Data shown:
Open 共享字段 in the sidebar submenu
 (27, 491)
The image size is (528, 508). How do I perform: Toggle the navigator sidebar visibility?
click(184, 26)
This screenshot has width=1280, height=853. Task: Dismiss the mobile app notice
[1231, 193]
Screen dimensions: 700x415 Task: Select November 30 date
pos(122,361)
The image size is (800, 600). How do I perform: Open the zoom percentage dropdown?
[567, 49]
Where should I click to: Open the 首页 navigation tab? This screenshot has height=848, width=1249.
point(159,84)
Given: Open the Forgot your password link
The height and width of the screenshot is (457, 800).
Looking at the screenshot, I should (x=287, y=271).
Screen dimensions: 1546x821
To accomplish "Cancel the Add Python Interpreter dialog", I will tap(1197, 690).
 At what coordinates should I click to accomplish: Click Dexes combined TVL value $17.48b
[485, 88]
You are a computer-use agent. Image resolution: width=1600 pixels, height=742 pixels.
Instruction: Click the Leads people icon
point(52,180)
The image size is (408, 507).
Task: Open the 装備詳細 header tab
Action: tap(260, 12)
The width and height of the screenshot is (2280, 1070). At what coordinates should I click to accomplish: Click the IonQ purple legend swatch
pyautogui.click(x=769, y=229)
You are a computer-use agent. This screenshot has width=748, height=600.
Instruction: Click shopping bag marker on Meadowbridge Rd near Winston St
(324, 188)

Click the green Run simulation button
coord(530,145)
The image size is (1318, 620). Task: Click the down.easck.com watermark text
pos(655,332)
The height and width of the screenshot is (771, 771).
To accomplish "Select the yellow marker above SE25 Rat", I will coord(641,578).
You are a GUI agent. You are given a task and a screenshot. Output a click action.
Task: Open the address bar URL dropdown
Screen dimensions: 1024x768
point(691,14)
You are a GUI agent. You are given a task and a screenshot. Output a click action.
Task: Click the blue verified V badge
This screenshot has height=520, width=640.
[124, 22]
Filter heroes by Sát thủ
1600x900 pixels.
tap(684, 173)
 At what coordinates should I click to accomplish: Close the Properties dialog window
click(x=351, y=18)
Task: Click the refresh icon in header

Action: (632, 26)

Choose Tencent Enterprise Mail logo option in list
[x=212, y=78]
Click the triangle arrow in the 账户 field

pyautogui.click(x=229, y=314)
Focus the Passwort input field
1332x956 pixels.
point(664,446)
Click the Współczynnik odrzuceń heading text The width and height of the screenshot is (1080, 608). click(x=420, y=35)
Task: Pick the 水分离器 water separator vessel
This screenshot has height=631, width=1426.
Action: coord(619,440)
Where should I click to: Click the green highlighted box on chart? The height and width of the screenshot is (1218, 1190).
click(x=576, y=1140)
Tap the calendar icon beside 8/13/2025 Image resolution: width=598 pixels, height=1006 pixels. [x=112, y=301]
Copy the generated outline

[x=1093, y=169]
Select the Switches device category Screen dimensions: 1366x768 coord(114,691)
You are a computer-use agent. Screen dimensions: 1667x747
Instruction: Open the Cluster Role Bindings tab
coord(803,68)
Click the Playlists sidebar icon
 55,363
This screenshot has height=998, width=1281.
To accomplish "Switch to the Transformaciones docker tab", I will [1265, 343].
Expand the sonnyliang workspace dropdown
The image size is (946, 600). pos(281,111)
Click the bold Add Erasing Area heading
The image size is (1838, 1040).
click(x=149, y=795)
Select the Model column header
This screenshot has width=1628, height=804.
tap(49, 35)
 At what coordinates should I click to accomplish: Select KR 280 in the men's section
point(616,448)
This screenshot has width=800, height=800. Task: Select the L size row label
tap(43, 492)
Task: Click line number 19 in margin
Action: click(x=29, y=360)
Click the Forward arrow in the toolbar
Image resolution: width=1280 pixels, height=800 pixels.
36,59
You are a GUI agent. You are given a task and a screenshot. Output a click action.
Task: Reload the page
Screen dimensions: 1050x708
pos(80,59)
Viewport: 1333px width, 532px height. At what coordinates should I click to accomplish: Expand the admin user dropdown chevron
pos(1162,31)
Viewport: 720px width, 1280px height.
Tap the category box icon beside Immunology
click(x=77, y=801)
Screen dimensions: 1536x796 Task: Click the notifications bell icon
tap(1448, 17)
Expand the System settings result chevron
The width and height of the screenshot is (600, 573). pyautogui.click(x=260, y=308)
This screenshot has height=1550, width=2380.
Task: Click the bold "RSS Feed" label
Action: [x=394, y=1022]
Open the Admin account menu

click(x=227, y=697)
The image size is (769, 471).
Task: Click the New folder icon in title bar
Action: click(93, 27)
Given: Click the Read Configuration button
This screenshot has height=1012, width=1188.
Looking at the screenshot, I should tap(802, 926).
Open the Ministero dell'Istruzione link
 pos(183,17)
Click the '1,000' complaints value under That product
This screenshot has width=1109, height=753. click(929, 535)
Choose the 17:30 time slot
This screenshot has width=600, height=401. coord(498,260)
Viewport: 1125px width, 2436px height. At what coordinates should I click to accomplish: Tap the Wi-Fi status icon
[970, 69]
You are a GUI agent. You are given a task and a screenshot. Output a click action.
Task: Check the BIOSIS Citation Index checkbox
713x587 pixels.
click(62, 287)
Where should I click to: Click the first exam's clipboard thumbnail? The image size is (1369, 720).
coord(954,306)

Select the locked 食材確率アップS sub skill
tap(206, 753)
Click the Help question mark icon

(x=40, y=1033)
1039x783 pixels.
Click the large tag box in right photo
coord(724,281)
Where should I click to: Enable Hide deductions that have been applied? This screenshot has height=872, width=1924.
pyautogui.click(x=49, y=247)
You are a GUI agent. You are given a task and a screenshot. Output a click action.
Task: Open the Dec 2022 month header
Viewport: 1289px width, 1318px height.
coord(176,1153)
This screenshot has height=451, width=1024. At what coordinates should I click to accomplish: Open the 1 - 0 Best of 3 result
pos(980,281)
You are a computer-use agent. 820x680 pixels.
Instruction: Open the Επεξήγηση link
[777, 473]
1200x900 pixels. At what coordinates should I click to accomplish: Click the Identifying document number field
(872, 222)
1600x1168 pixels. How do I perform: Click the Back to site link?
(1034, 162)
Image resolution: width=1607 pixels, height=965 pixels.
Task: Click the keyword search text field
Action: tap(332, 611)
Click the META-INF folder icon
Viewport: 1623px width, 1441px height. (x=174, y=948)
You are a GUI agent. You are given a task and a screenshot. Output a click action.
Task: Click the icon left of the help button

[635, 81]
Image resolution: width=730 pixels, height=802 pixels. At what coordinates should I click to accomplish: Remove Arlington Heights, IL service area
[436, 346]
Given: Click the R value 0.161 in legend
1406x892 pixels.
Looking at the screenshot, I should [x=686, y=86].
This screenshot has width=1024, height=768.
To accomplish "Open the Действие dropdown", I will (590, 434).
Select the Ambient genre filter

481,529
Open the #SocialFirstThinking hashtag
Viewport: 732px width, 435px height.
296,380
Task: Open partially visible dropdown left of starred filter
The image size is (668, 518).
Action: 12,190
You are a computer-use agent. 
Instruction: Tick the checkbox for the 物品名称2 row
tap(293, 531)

Instructions to follow:
The full listing should be output exactly, line for line.

Written answer:
Open 共享字段 in the sidebar submenu
 (27, 491)
The image size is (528, 508). How do I perform: Toggle the navigator sidebar visibility?
click(184, 26)
This screenshot has width=1280, height=853. Task: Dismiss the mobile app notice
[1231, 193]
Screen dimensions: 700x415 Task: Select November 30 date
pos(122,361)
The image size is (800, 600). How do I perform: Open the zoom percentage dropdown?
[567, 49]
Where should I click to: Open the 首页 navigation tab? This screenshot has height=848, width=1249.
point(159,84)
Given: Open the Forgot your password link
The height and width of the screenshot is (457, 800).
Looking at the screenshot, I should (x=287, y=271).
Screen dimensions: 1546x821
To accomplish "Cancel the Add Python Interpreter dialog", I will tap(1197, 690).
 At what coordinates should I click to accomplish: Click Dexes combined TVL value $17.48b
[485, 88]
You are a computer-use agent. Image resolution: width=1600 pixels, height=742 pixels.
Instruction: Click the Leads people icon
point(52,180)
The image size is (408, 507).
Task: Open the 装備詳細 header tab
Action: tap(260, 12)
The width and height of the screenshot is (2280, 1070). At what coordinates should I click to accomplish: Click the IonQ purple legend swatch
pyautogui.click(x=769, y=229)
You are a computer-use agent. This screenshot has width=748, height=600.
Instruction: Click shopping bag marker on Meadowbridge Rd near Winston St
(324, 188)

Click the green Run simulation button
coord(530,145)
The image size is (1318, 620). Task: Click the down.easck.com watermark text
pos(655,332)
The height and width of the screenshot is (771, 771).
To accomplish "Select the yellow marker above SE25 Rat", I will coord(641,578).
You are a GUI agent. You are given a task and a screenshot. Output a click action.
Task: Open the address bar URL dropdown
Screen dimensions: 1024x768
point(691,14)
You are a GUI agent. You are given a task and a screenshot. Output a click action.
Task: Click the blue verified V badge
This screenshot has height=520, width=640.
[124, 22]
Filter heroes by Sát thủ
1600x900 pixels.
tap(684, 173)
 At what coordinates should I click to accomplish: Close the Properties dialog window
click(x=351, y=18)
Task: Click the refresh icon in header

Action: (632, 26)

Choose Tencent Enterprise Mail logo option in list
[x=212, y=78]
Click the triangle arrow in the 账户 field

pyautogui.click(x=229, y=314)
Focus the Passwort input field
1332x956 pixels.
point(664,446)
Click the Współczynnik odrzuceń heading text The width and height of the screenshot is (1080, 608). click(x=420, y=35)
Task: Pick the 水分离器 water separator vessel
This screenshot has height=631, width=1426.
Action: coord(619,440)
Where should I click to: Click the green highlighted box on chart? The height and width of the screenshot is (1218, 1190).
click(x=576, y=1140)
Tap the calendar icon beside 8/13/2025 Image resolution: width=598 pixels, height=1006 pixels. [x=112, y=301]
Copy the generated outline

[x=1093, y=169]
Select the Switches device category Screen dimensions: 1366x768 coord(114,691)
You are a computer-use agent. Screen dimensions: 1667x747
Instruction: Open the Cluster Role Bindings tab
coord(803,68)
Click the Playlists sidebar icon
 55,363
This screenshot has height=998, width=1281.
To accomplish "Switch to the Transformaciones docker tab", I will [1265, 343].
Expand the sonnyliang workspace dropdown
The image size is (946, 600). pos(281,111)
Click the bold Add Erasing Area heading
The image size is (1838, 1040).
click(x=149, y=795)
Select the Model column header
This screenshot has width=1628, height=804.
tap(49, 35)
 At what coordinates should I click to accomplish: Select KR 280 in the men's section
point(616,448)
This screenshot has width=800, height=800. Task: Select the L size row label
tap(43, 492)
Task: Click line number 19 in margin
Action: click(x=29, y=360)
Click the Forward arrow in the toolbar
Image resolution: width=1280 pixels, height=800 pixels.
36,59
You are a GUI agent. You are given a task and a screenshot. Output a click action.
Task: Reload the page
Screen dimensions: 1050x708
pos(80,59)
Viewport: 1333px width, 532px height. At what coordinates should I click to accomplish: Expand the admin user dropdown chevron
pos(1162,31)
Viewport: 720px width, 1280px height.
Tap the category box icon beside Immunology
click(x=77, y=801)
Screen dimensions: 1536x796 Task: Click the notifications bell icon
tap(1448, 17)
Expand the System settings result chevron
The width and height of the screenshot is (600, 573). pyautogui.click(x=260, y=308)
This screenshot has height=1550, width=2380.
Task: Click the bold "RSS Feed" label
Action: [x=394, y=1022]
Open the Admin account menu

click(x=227, y=697)
The image size is (769, 471).
Task: Click the New folder icon in title bar
Action: click(93, 27)
Given: Click the Read Configuration button
This screenshot has height=1012, width=1188.
Looking at the screenshot, I should tap(802, 926).
Open the Ministero dell'Istruzione link
 pos(183,17)
Click the '1,000' complaints value under That product
This screenshot has width=1109, height=753. click(929, 535)
Choose the 17:30 time slot
This screenshot has width=600, height=401. coord(498,260)
Viewport: 1125px width, 2436px height. At what coordinates should I click to accomplish: Tap the Wi-Fi status icon
[970, 69]
You are a GUI agent. You are given a task and a screenshot. Output a click action.
Task: Check the BIOSIS Citation Index checkbox
713x587 pixels.
click(62, 287)
Where should I click to: Click the first exam's clipboard thumbnail? The image size is (1369, 720).
coord(954,306)

Select the locked 食材確率アップS sub skill
tap(206, 753)
Click the Help question mark icon

(x=40, y=1033)
1039x783 pixels.
Click the large tag box in right photo
coord(724,281)
Where should I click to: Enable Hide deductions that have been applied? This screenshot has height=872, width=1924.
pyautogui.click(x=49, y=247)
You are a GUI agent. You are given a task and a screenshot. Output a click action.
Task: Open the Dec 2022 month header
Viewport: 1289px width, 1318px height.
coord(176,1153)
This screenshot has height=451, width=1024. At what coordinates should I click to accomplish: Open the 1 - 0 Best of 3 result
pos(980,281)
You are a computer-use agent. 820x680 pixels.
Instruction: Open the Επεξήγηση link
[777, 473]
1200x900 pixels. At what coordinates should I click to accomplish: Click the Identifying document number field
(872, 222)
1600x1168 pixels. How do I perform: Click the Back to site link?
(1034, 162)
Image resolution: width=1607 pixels, height=965 pixels.
Task: Click the keyword search text field
Action: tap(332, 611)
Click the META-INF folder icon
Viewport: 1623px width, 1441px height. (x=174, y=948)
You are a GUI agent. You are given a task and a screenshot. Output a click action.
Task: Click the icon left of the help button

[635, 81]
Image resolution: width=730 pixels, height=802 pixels. At what coordinates should I click to accomplish: Remove Arlington Heights, IL service area
[436, 346]
Given: Click the R value 0.161 in legend
1406x892 pixels.
Looking at the screenshot, I should [x=686, y=86].
This screenshot has width=1024, height=768.
To accomplish "Open the Действие dropdown", I will (590, 434).
Select the Ambient genre filter

481,529
Open the #SocialFirstThinking hashtag
Viewport: 732px width, 435px height.
296,380
Task: Open partially visible dropdown left of starred filter
The image size is (668, 518).
Action: 12,190
You are a computer-use agent. 
Instruction: Tick the checkbox for the 物品名称2 row
tap(293, 531)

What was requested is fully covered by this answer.